Dr Daniel Okello, the acting director of public health and environment, said in a telephone interview.
He added that they have since received an unspecified amount of money to print stickers showing a public area as a no-smoking area. Dr Daniel Okello, the acting Director Public Health and Environment
“The reason there is a law is because enforcement is continuous but government has not allocated resources for tobacco control. For example, the regulation has not been finalised… to tell how the package should be…that the law talks of 50 metres , it is broad and the regulation has to specify this is what 50 metres look like,” Robinah Kitiritimba, the executive director of UNHCO
Smoke free places: Smoking is prohibited in all indoor public places, indoor workplaces, and public transport. It is also prohibited in the following outdoor places: 1) within 50 metres of any public place, work place, public transport terminal or any other places that provides services primarily to children; 2) within 50 metres of any window, door or air intake mechanism of any public place or workplace or any waiting area or queue; 3) within 50 metres from the place of service or consumption of food or drink; 4) any place designated as a non-smoking area by the person responsible for the premises.

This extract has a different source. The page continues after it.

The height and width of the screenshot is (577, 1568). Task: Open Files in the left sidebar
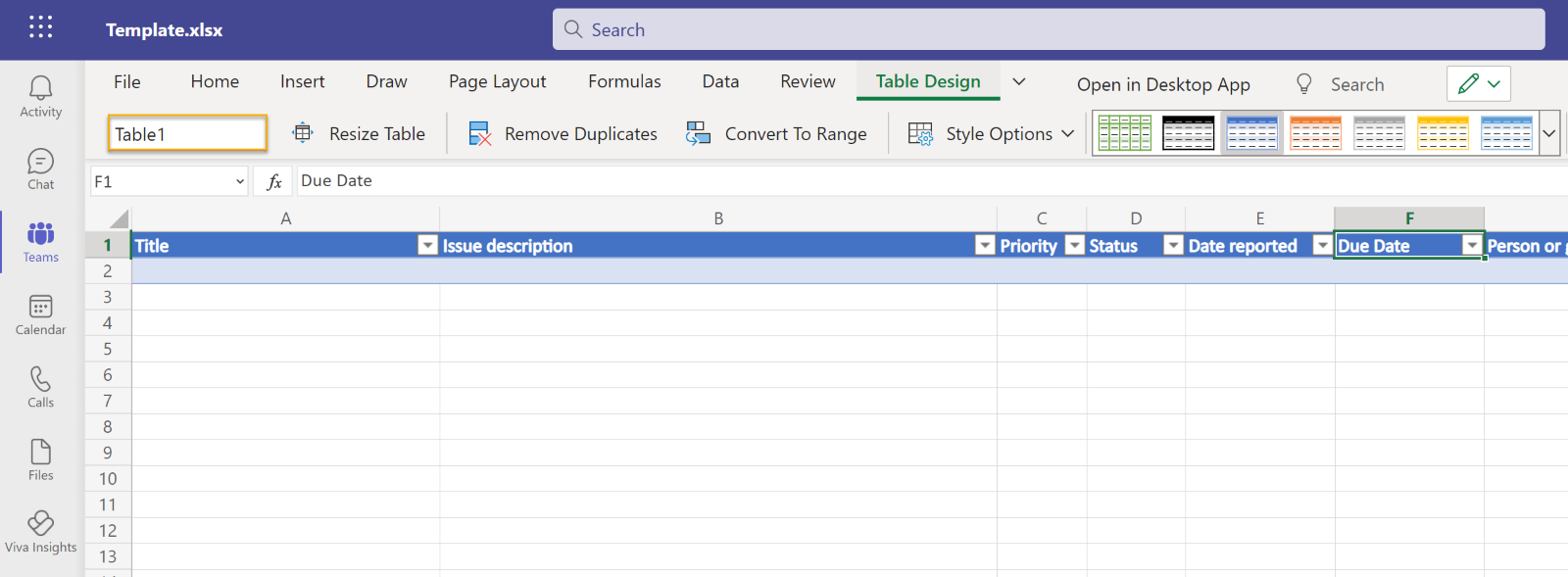[40, 460]
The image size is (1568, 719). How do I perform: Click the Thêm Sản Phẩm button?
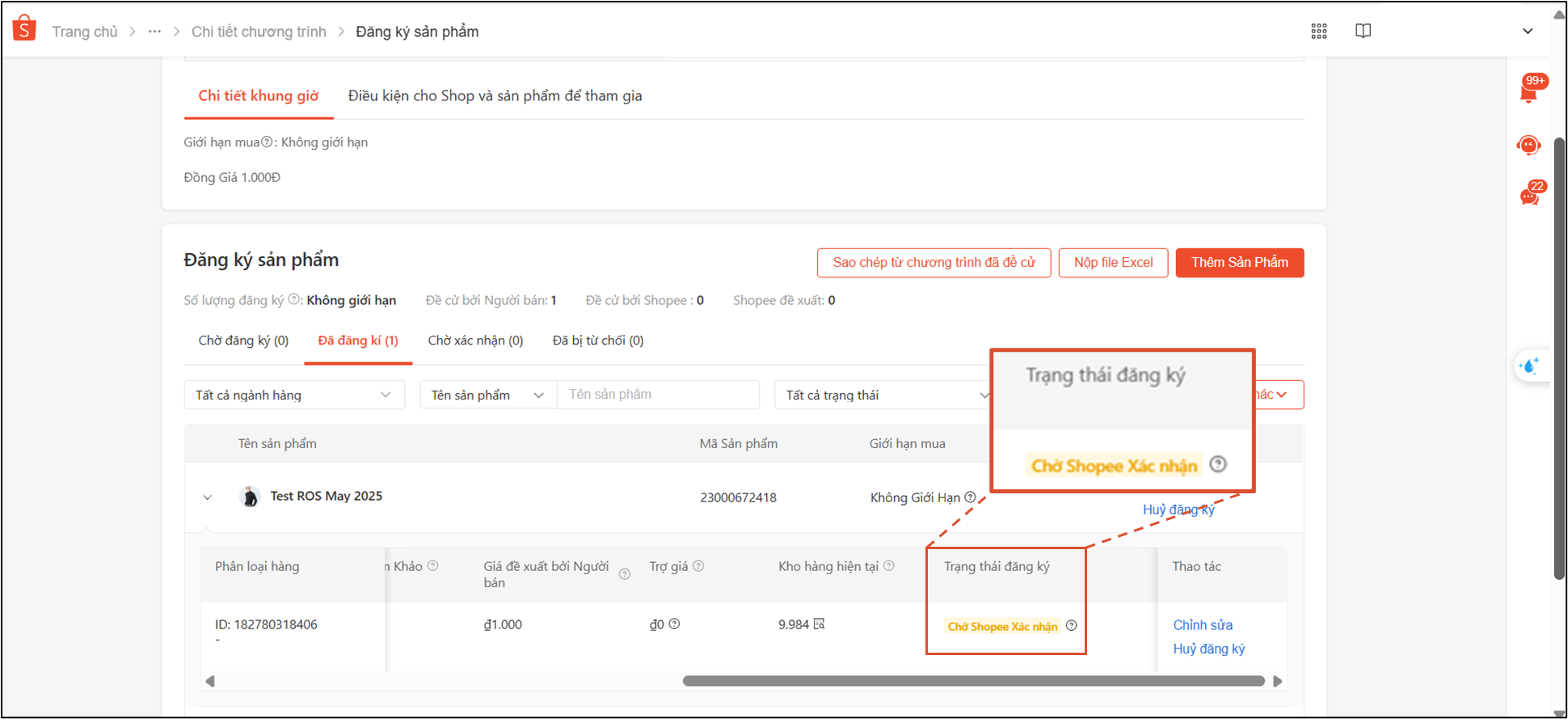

Tobacco advertising, promotion: There is a ban on all tobacco advertising and promotion. All forms of tobacco sponsorship are prohibited.
Tobacco packaging: The Tobacco Control Act of 2015 requires that health warning on cigarette packets must comprise text and pictures and occupy no less than 65 per cent of each principal display area of all tobacco products.
Punishment: Failure to comply with the law could lead to imprisonment exceeding not more than seven years or a fines not less than Shs4.5m or even both.